→ Requirement: Copy out the entries below exactly as they stand, but only from the line containing "Sitemap (412, 1257)" through the line containing "[INFINITI of Thousand Oaks] (230, 67)".
======== Exercise input
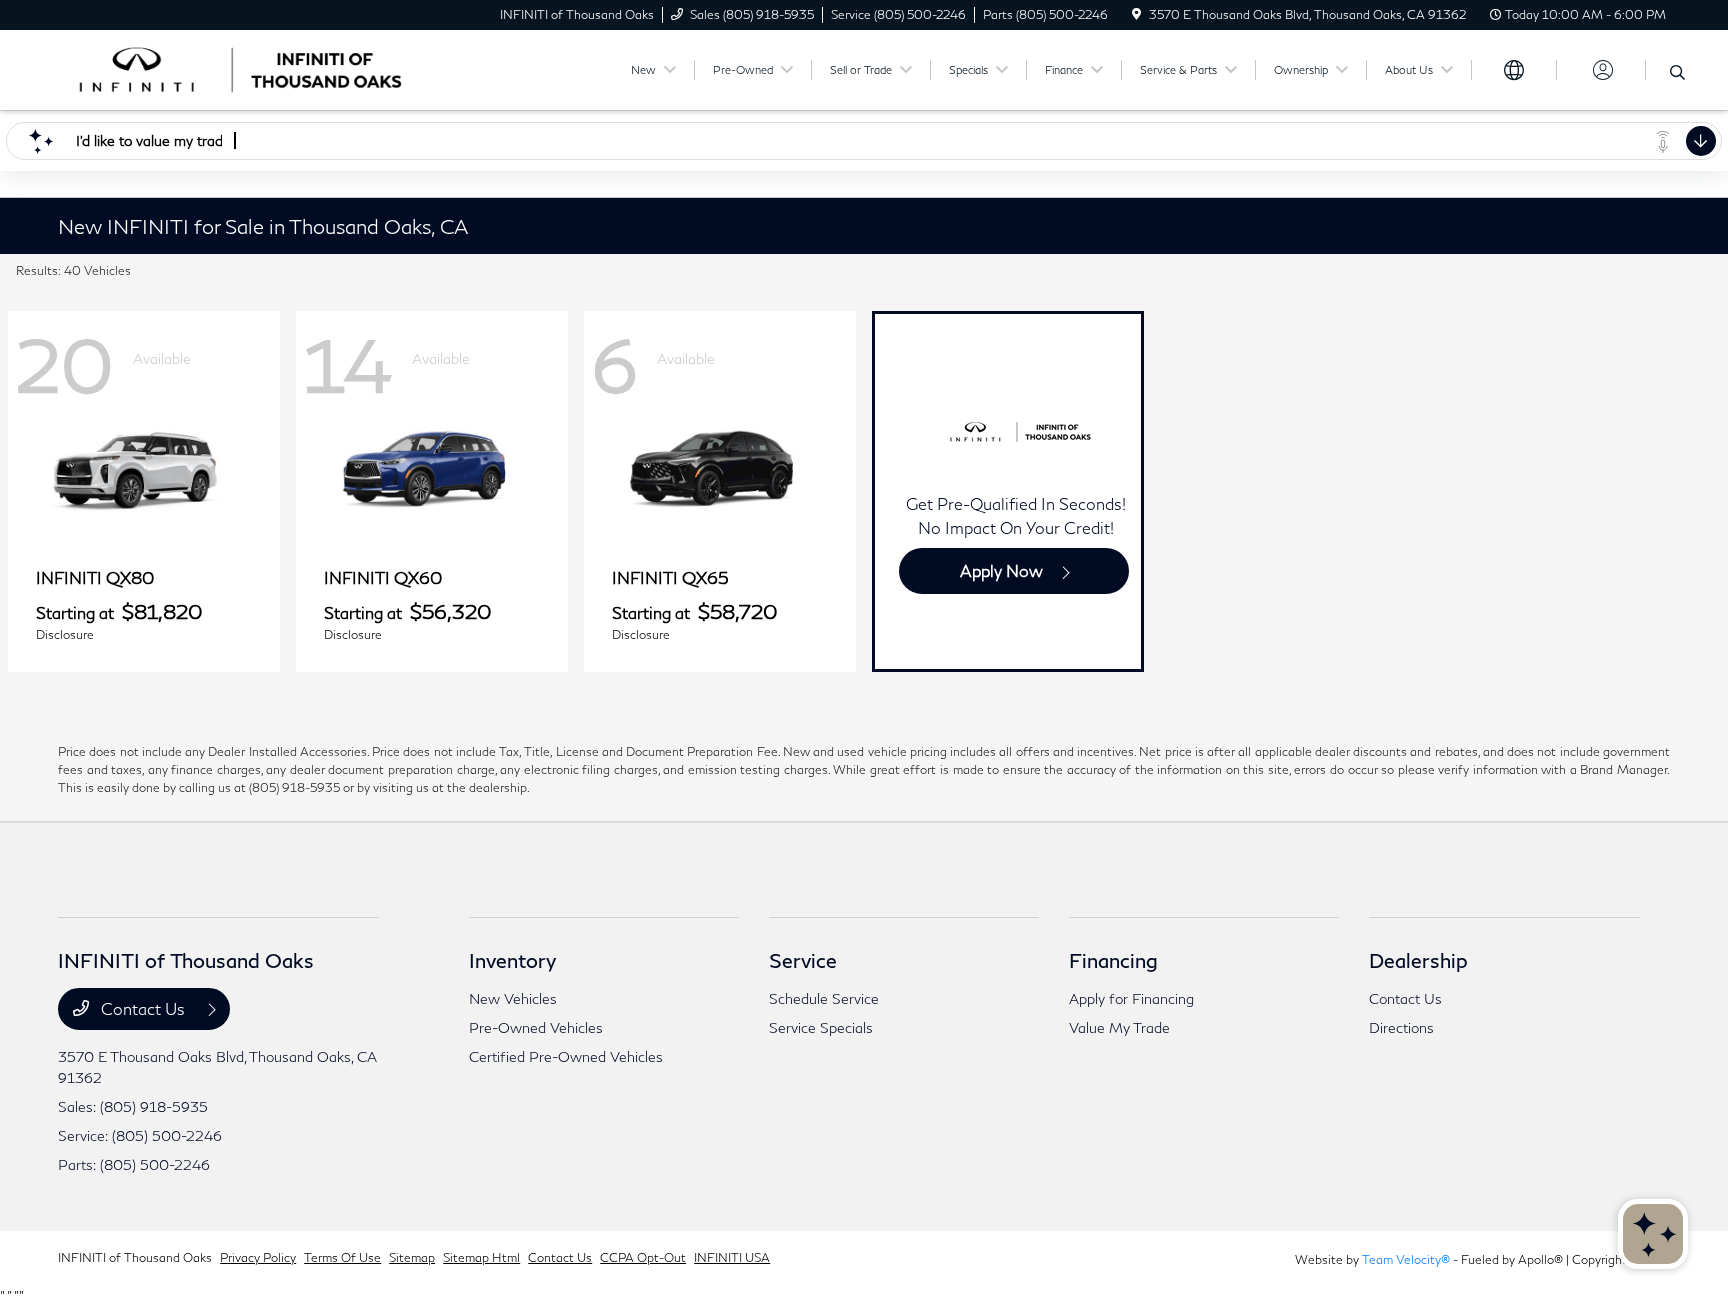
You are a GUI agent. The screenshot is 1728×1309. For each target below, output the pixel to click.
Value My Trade (1119, 1027)
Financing (1113, 960)
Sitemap (412, 1257)
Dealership (1418, 960)
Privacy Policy (258, 1257)
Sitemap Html (481, 1257)
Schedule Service (824, 998)
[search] (1677, 73)
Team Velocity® (1406, 1259)
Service (803, 960)
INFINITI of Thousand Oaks (135, 1257)
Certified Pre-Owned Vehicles (566, 1056)
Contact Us (143, 1008)
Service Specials (821, 1027)
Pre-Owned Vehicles (536, 1027)
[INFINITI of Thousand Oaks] (230, 67)
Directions (1401, 1027)
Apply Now (1001, 570)
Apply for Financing (1131, 998)
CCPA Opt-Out (643, 1257)
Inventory (512, 960)
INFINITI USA (732, 1257)
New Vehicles (513, 998)
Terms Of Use (342, 1257)
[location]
================
→ Solution:
Sitemap (412, 1257)
Dealership (1418, 960)
Privacy Policy (258, 1257)
Sitemap Html (481, 1257)
Schedule Service (824, 998)
[search] (1677, 73)
Team Velocity® (1406, 1259)
Service (803, 960)
INFINITI of Thousand Oaks (135, 1257)
Certified Pre-Owned Vehicles (566, 1056)
Contact Us (143, 1008)
Service Specials (821, 1027)
Pre-Owned Vehicles (536, 1027)
[INFINITI of Thousand Oaks] (230, 67)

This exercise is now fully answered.